The discipline this chapter imposes is the autonomy ladder: a small number of named rungs, each with an explicit promotion gate, so that "how autonomous is this facility" stops being a marketing adjective and becomes an auditable, per-loop property. We work through the ladder, then the engineering that makes the top rungs safe — reinforcement-learning joint control bounded by a hard safety envelope — then the human-oversight and liability boundary that decides when an agent may act unsupervised at all. This is the consolidating chapter for autonomy; the underlying control physics, telemetry, recovery, and design-time twins live elsewhere and are cross-referenced rather than re-derived.

The autonomy ladder: four rungs and the gates between them

Autonomy is not binary, and the single most common scoping error is to treat it as if it were — to ask "should the facility be autonomous?" instead of "which loop, at which rung, gated by what?" The ladder has four rungs, and the interesting engineering is not on any rung but in the gate between two rungs: the evidence you must produce before a loop is allowed to climb.

Rung 0 — Observe. The system ingests telemetry and renders state: dashboards, trends, anomaly flags. It has no authority. Every facility lives here for every loop by default, and the quality of this rung is set entirely by the telemetry and observability stack — garbage in, autonomous garbage out. This rung is built in Chapter 14.2.

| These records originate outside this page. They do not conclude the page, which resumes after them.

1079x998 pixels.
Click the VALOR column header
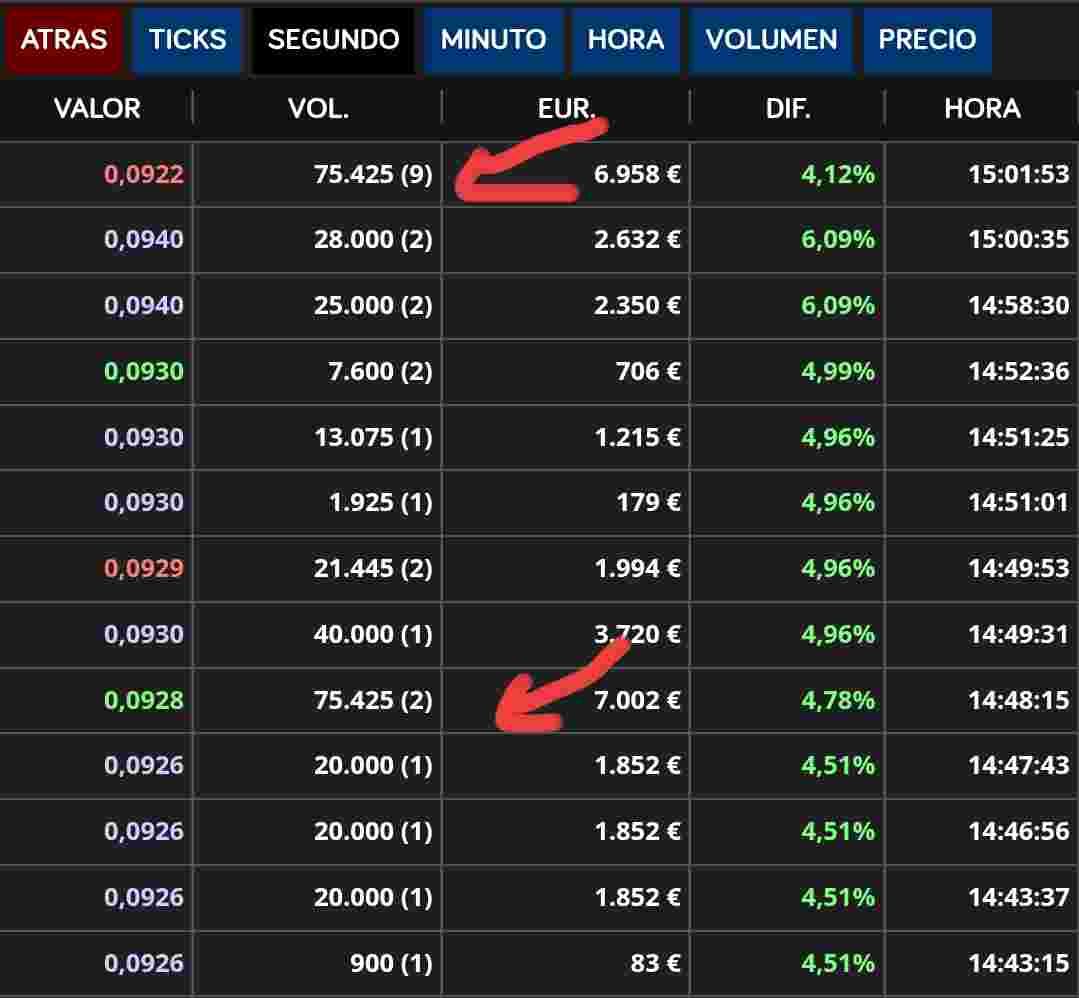click(97, 109)
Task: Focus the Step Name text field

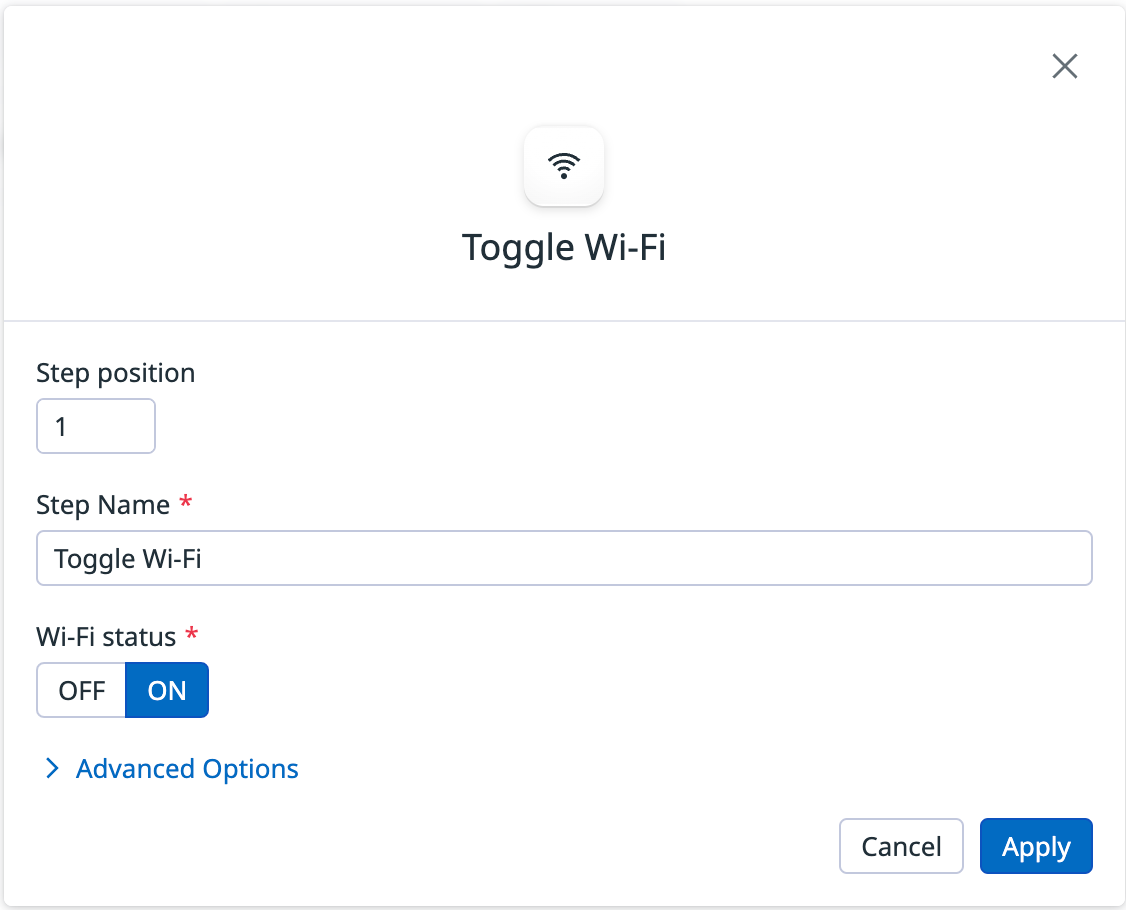Action: pos(564,558)
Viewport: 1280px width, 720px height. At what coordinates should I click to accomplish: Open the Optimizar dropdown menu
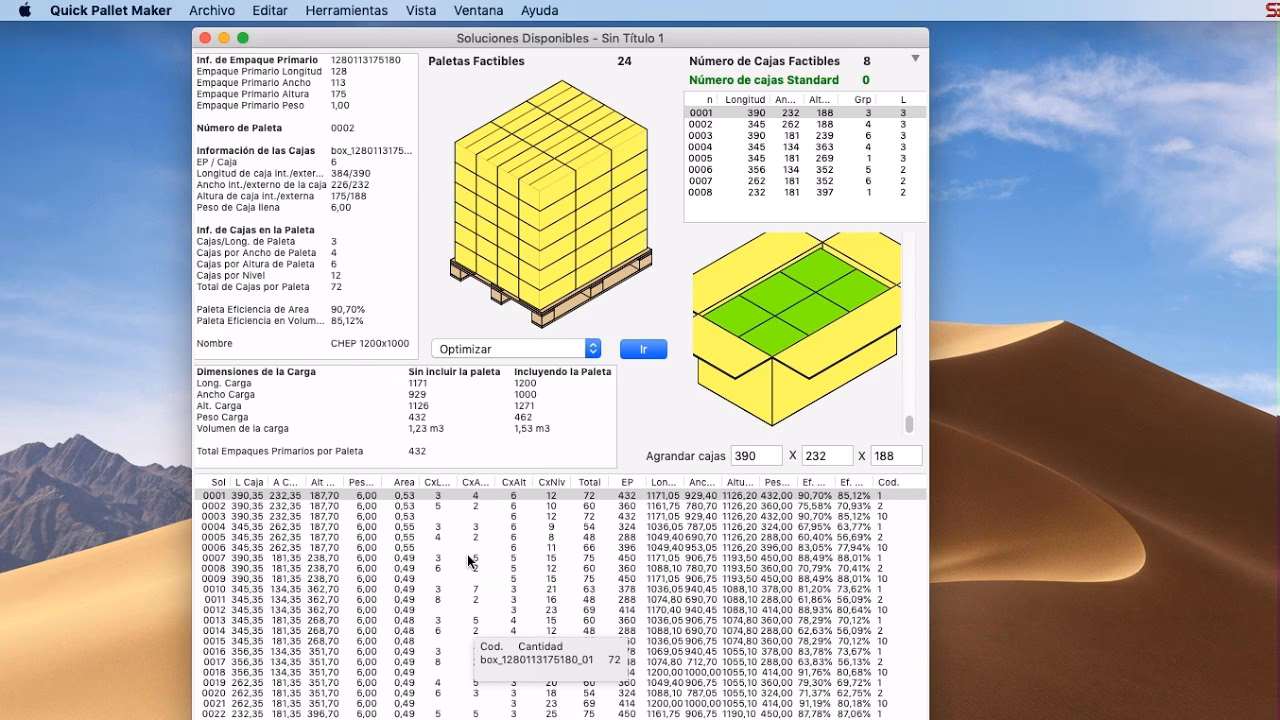pos(516,349)
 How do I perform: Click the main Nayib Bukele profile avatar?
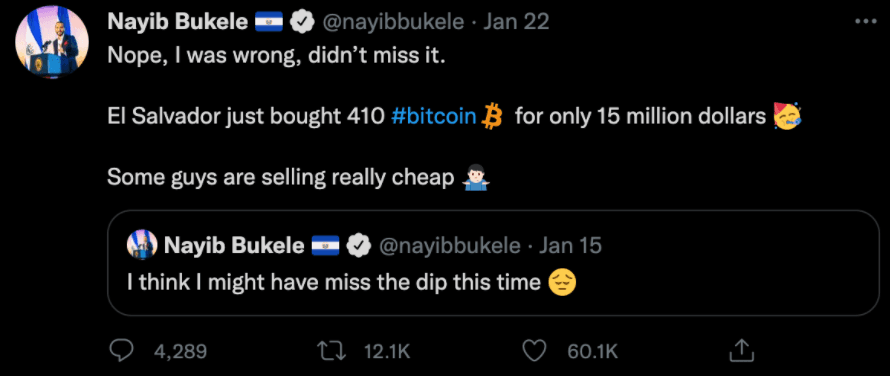(52, 44)
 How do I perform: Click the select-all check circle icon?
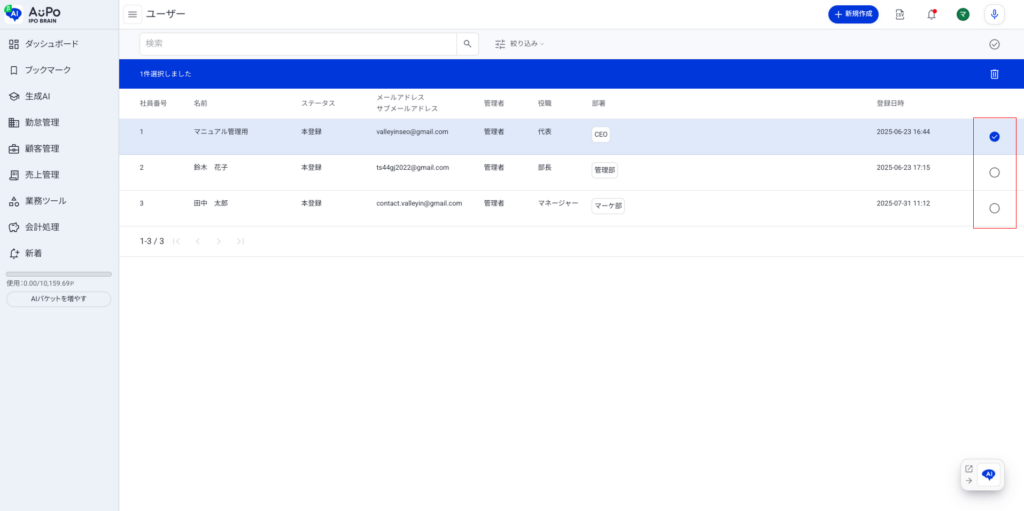pyautogui.click(x=994, y=44)

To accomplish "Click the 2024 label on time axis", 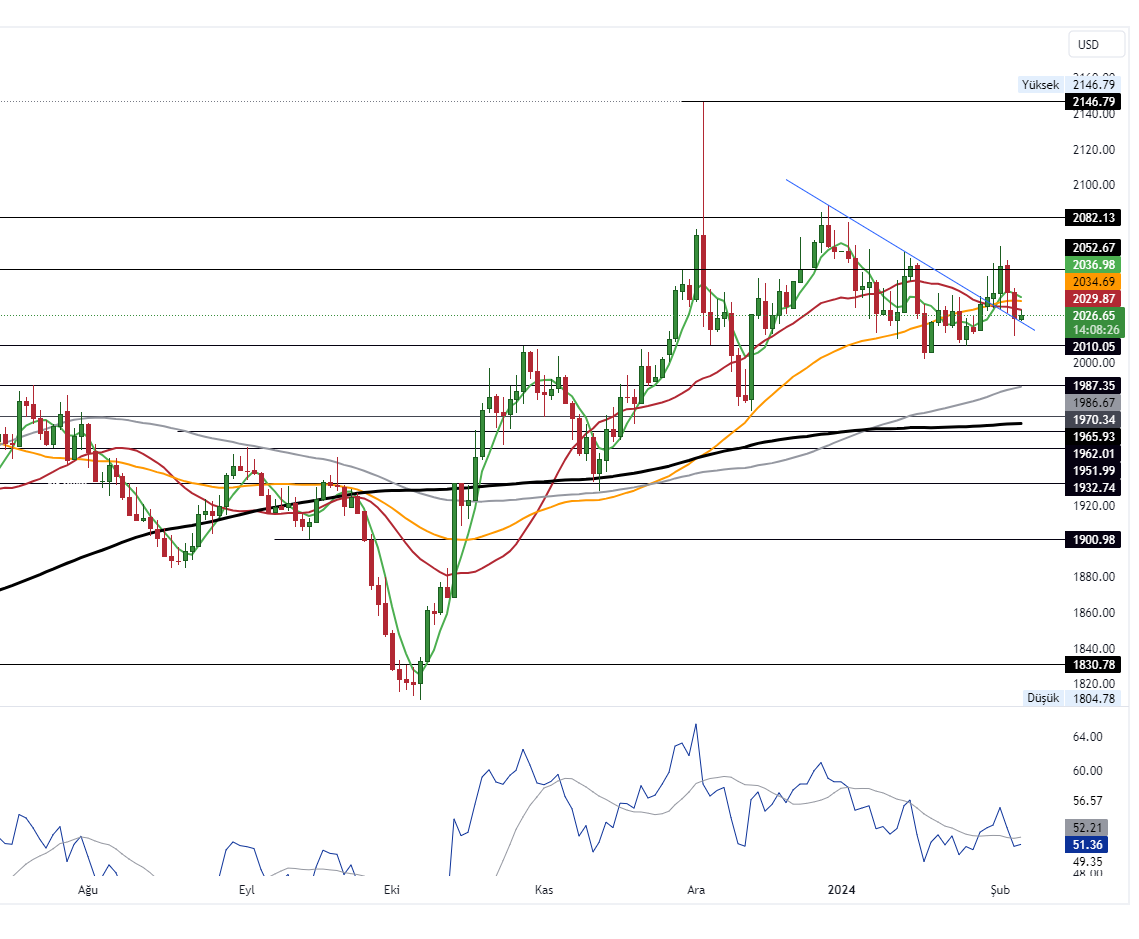I will [842, 890].
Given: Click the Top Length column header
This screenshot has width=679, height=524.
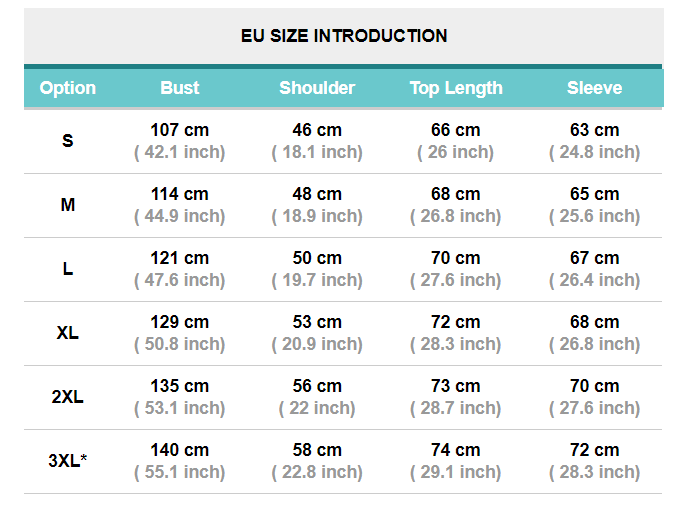Looking at the screenshot, I should coord(456,88).
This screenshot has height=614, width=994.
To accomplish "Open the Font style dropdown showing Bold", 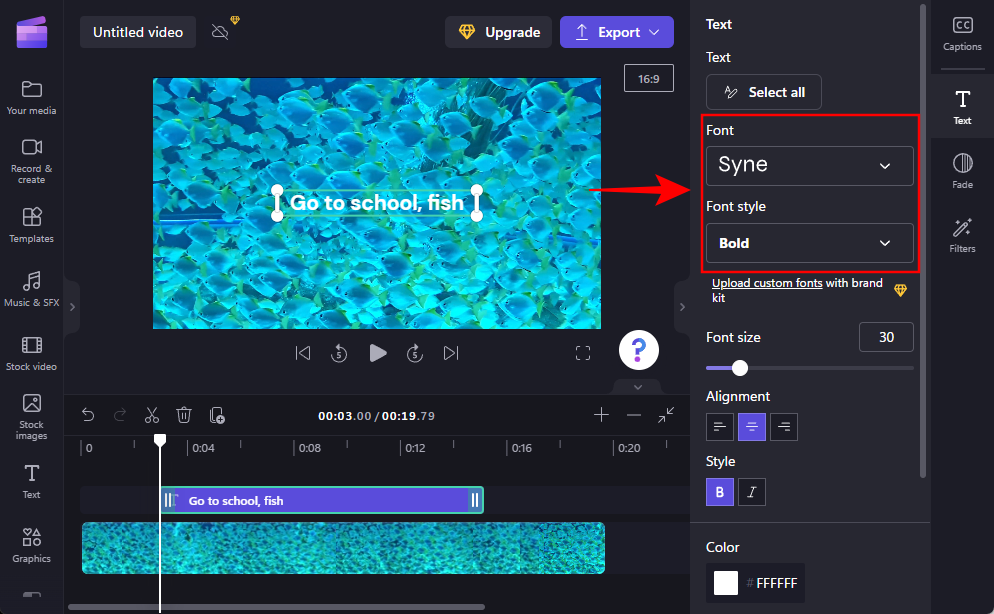I will point(809,243).
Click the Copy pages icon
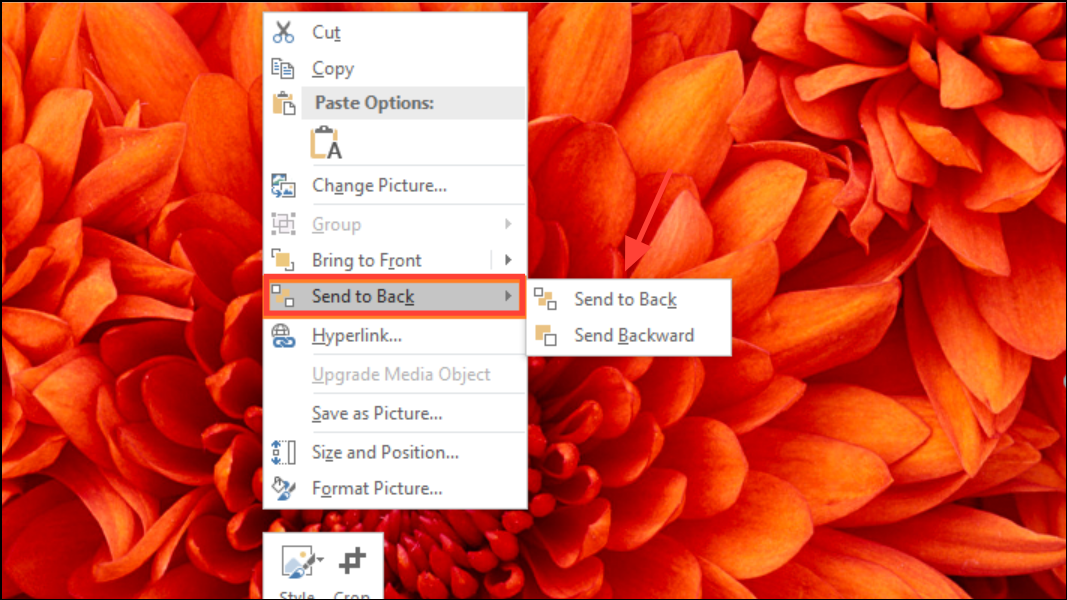This screenshot has height=600, width=1067. 284,69
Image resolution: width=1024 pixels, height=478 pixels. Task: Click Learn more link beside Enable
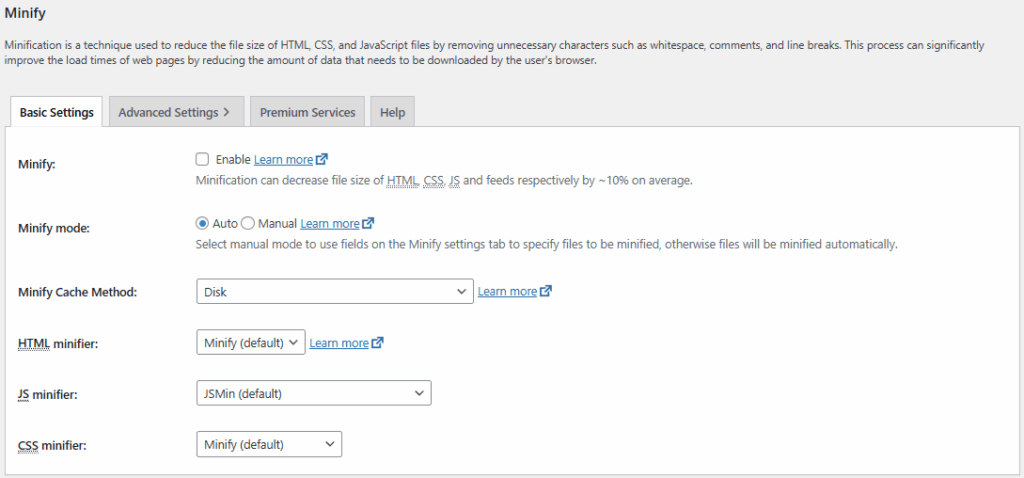point(283,160)
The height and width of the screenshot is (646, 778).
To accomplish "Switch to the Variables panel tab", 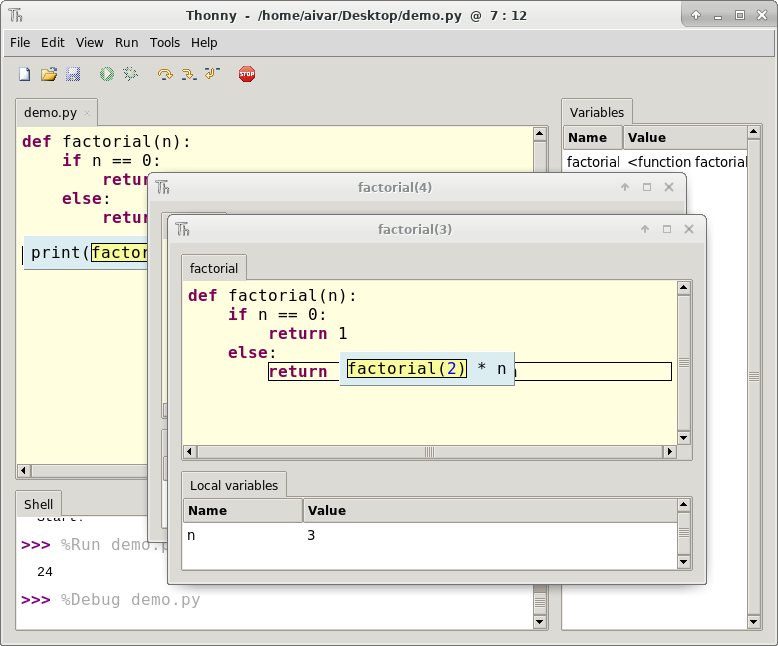I will tap(596, 112).
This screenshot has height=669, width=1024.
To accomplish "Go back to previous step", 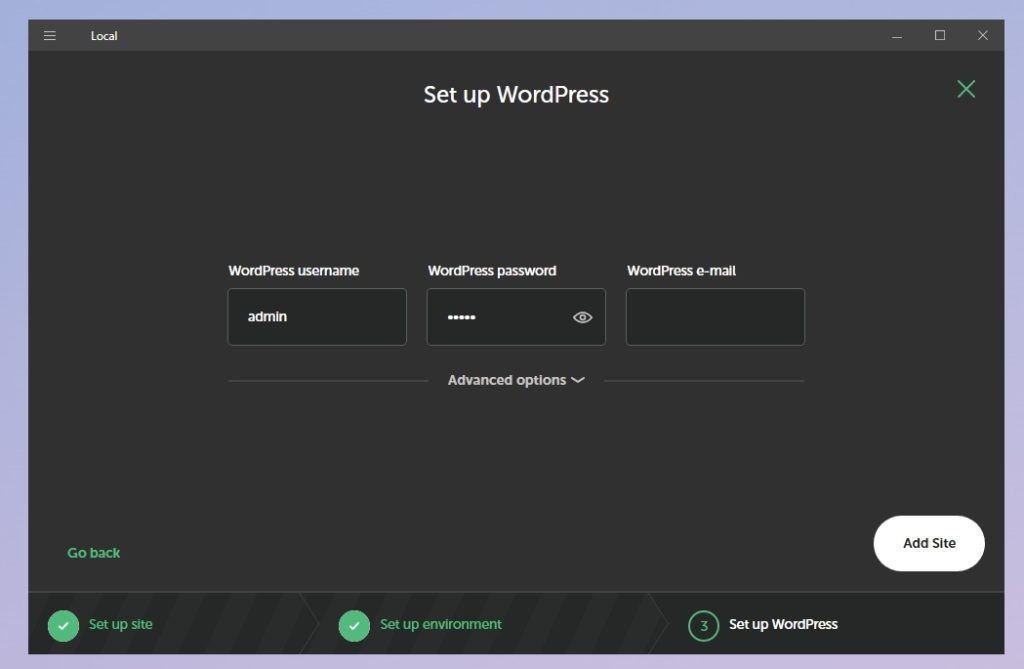I will point(93,553).
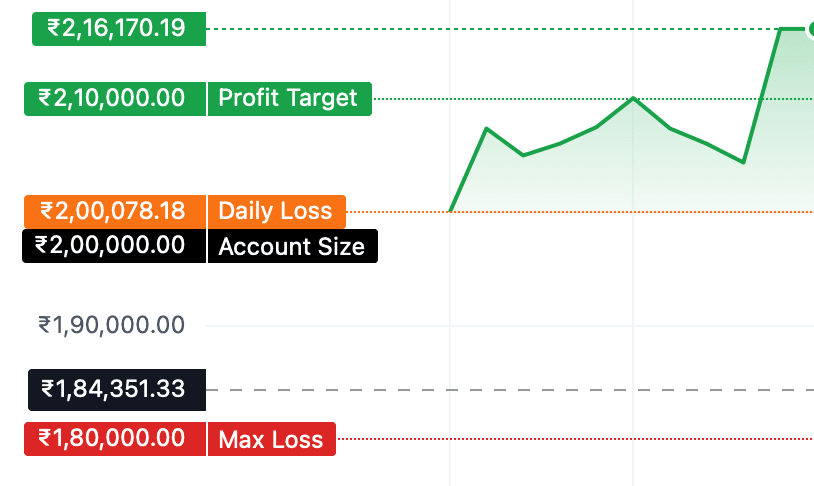
Task: Select the Profit Target label
Action: [x=289, y=98]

Rung 1 — Recommend. The system proposes an action and a human executes it: "shift this training job to the cooler hall," "raise loop supply temperature 1.5 °C," "this CDU pump is trending to failure, schedule it." The agent's judgment is on trial but its hands are tied; the human is the safety interlock and the liability sink. This is where most 2026 production deployments actually sit, and it is a defensible place to stay for any loop whose failure mode is catastrophic.

Rung 2 — Act within an envelope. The agent executes directly, but only inside a pre-declared, hard-bounded action space, and a human supervises on-the-loop — watching, able to intervene, but not approving each action. This is the rung where the value lives: closed-loop cooling optimization, workload-aware power capping, automated node ejection and re-balancing. It is also the rung where the safety envelope (next section) does the real work, because the envelope is the only thing standing between the agent and a constraint violation.

Rung 3 — Fully autonomous. The agent owns the loop end-to-end, including the decision of when to escalate to a human, and operates out-of-the-loop for routine action. In 2026 this rung is reserved for narrowly-scoped, low-consequence, high-frequency loops — fan-speed trim, individual-rack power-state management, rollout-pool autoscaling — and it is the exception, not the destination. A facility that claims Rung 3 across the board in 2026 is either lying or has not yet had its first correlated failure.

The autonomy ladder — rungs, oversight, and promotion gates

Rung	What the agent does	Human posture	Promotion gate to reach this rung	Dominant failure mode
0 — Observe	Ingests telemetry, renders state, flags anomalies	Human does everything	Telemetry coverage & data quality validated (Ch. 14.2)	Blind spots; bad data masquerading as truth
1 — Recommend	Proposes action; human executes	In-the-loop — approves every action	Recommendation accuracy vs ground truth over a shadow period	Alert fatigue; humans rubber-stamp bad advice
2 — Act within envelope	Executes directly inside hard-bounded action space	On-the-loop — supervises, can intervene	Verified safety envelope + tested override + bounded blast radius	Envelope gap; agent optimizes into an un-modeled constraint
3 — Fully autonomous	Owns the loop, decides when to escalate	Out-of-the-loop for routine action	Quantified low consequence + high frequency + correlated-failure analysis	Fast, correlated, multi-loop failure no human can outrun

The gate column is the load-bearing one: it names the evidence that must exist before a loop is promoted. Oversight terminology (in/on/out-of-the-loop) follows the 2026 agentic-safety convention.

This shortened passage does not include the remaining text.